Given records:

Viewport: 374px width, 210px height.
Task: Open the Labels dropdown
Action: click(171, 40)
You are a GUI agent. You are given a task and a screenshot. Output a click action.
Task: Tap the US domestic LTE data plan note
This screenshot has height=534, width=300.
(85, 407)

--

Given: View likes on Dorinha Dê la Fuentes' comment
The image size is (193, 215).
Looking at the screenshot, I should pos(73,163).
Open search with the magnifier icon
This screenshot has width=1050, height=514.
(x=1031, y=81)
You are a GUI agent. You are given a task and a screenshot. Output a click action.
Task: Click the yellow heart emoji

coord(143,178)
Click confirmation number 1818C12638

Work instruction: Could you set down, exactly as written, the lines above between the one holding "The image size is (193, 215)." and the one holding "Click confirmation number 1818C12638", inclusive, and nothing more?

Expected output:
The image size is (193, 215).
Looking at the screenshot, I should pos(73,163).
Open search with the magnifier icon
This screenshot has width=1050, height=514.
(x=1031, y=81)
You are a GUI agent. You are given a task and a screenshot. Output a click action.
Task: Click the yellow heart emoji

coord(143,178)
Click confirmation number 1818C12638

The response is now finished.